Ironically, a key reason why it had taken the team a while to fully uncover the potential of the 2020 car was Verstappen’s off-the-scale ability. He’d initially made it seem as if the development path they were on in the first part of the delayed season (it began in Austria in June rather than Melbourne in March) was a fruitful one. But it was a dead-end, one which they’d had to reverse out of from mid-season.

Initially, the more agile they were making the RB16B in slow corners, the faster Verstappen was going despite the deterioration in rear stability – and despite Albon in the second car being left further behind. That was the vital clue and when even Verstappen could find no more from it, it confirmed the set up direction had reached a dead-end.

Even with the sophistication of modern simulation tools, there’s no telling in advance just how far a new aerodynamic philosophy will take you when you embark upon it. The relative development potential of competing philosophies is not a knowable thing until it’s happening, until the track reality begins to reward or smack down the theories. Verstappen’s ability to derive lap time from quicker rotation into slow corners without losing time from the rear instability which comes as part of that had disguised where the most fruitful development path was. All the aerodynamic development parts which had been produced in those first few months of the season – and the set-up direction around them – had been heading the team down a cul-de-sac. Max had continued making lap time gains, but the gains were smaller than those being made by Mercedes. Once this was understood, it took several months to get the development programme turned around and heading in a different – ultimately more fruitful – direction. Only then were the gains made to Mercedes.

Verstappen trails Hamilton Bahrain 2020

Verstappen began his Hamilton challenge long before 2021’s visit to Bahrain

Red Bull

“We started 2020 not far off Mercedes,” recalled Wache at the time, “and we had a massive down in the middle of the season before coming up again. Clearly we went in the wrong direction and we recovered. That’s where we missed something in our analysis in terms of development direction. We identified that and what the driver could use as performance. We had some characteristics that made it very difficult to extract the theoretical performance from and what we identified after mid-season – this characteristic was the main limitation of the car and we moved away from it. At the end of the season we could confirm this and that gave us a good foundation for ’21.

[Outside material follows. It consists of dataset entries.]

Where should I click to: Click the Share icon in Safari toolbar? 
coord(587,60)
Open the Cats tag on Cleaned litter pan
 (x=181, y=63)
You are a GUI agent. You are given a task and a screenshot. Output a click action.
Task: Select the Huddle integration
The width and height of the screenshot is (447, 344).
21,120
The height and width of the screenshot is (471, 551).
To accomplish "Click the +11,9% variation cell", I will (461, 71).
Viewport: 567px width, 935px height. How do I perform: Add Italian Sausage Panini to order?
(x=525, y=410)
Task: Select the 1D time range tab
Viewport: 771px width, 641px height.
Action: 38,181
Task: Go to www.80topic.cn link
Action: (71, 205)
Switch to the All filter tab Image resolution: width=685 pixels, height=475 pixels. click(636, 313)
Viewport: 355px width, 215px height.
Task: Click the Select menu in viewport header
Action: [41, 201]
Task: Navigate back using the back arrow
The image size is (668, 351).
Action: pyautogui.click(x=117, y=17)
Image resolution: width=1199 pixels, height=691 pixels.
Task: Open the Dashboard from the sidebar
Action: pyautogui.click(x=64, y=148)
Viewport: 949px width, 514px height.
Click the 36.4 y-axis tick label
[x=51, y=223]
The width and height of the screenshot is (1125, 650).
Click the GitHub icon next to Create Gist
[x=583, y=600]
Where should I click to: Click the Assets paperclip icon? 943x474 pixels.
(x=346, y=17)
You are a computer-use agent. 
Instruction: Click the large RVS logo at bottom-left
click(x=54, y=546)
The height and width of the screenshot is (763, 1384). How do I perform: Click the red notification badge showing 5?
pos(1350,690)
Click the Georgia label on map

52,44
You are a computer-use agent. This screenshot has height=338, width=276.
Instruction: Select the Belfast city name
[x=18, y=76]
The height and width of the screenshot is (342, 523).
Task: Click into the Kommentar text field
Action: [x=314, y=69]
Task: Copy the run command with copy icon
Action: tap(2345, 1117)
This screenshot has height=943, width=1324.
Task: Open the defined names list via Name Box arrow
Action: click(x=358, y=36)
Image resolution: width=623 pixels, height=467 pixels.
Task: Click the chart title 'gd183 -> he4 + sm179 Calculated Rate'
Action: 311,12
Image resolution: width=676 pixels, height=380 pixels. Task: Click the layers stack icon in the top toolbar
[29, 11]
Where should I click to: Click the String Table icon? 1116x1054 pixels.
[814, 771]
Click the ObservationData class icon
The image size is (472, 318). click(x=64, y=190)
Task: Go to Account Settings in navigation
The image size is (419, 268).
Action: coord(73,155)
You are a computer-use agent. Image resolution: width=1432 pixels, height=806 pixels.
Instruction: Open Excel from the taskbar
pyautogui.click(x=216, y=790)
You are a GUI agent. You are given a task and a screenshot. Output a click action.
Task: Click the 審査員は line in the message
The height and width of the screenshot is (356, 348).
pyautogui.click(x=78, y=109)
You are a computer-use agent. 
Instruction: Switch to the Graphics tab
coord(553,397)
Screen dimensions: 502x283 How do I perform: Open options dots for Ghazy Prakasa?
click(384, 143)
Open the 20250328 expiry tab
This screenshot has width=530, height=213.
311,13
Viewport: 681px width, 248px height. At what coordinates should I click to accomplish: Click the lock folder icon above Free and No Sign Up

“Max’s ability was a contributory cause to the problem we had. He has an ability to control this sort of instability that would be impossible for some others. We know that sometimes, making a car on the edge in this way can create a quicker car. You don’t realise you went too far in the wrong direction because you are extracting more lap time from the car. And that was only because he has so much talent.

Him having so much talent heightened the problem

“So you keep going in this direction but you go too far. After his feedback – and he gave us some help – you are in so competitive a situation and the system is so big, to revert to what you did is quite long and painful. It’s a big gain for him having so big a talent that he can set up the car with some rear instability and extract more performance from a given car. But also if we cannot give him a car that is not stable enough, it’s not good. It’s a shame, but him having so much talent heightened the problem.”

Through the different sets of regulations seen since 2020, Red Bull knows where home is in terms of aero balance. Even when it’s not initially had it – like at the beginning of 2022 – it knows where the ultimate trade-off is, and so where it needs to get to. Verstappen’s ideal window in the trade-off between instability and rotation has effectively directed the team’s development direction ever since the dawning realisation of mid-season 2020. Abu Dhabi three years ago was the first time it had defeated Mercedes on raw speed. It was the first crack in the dam.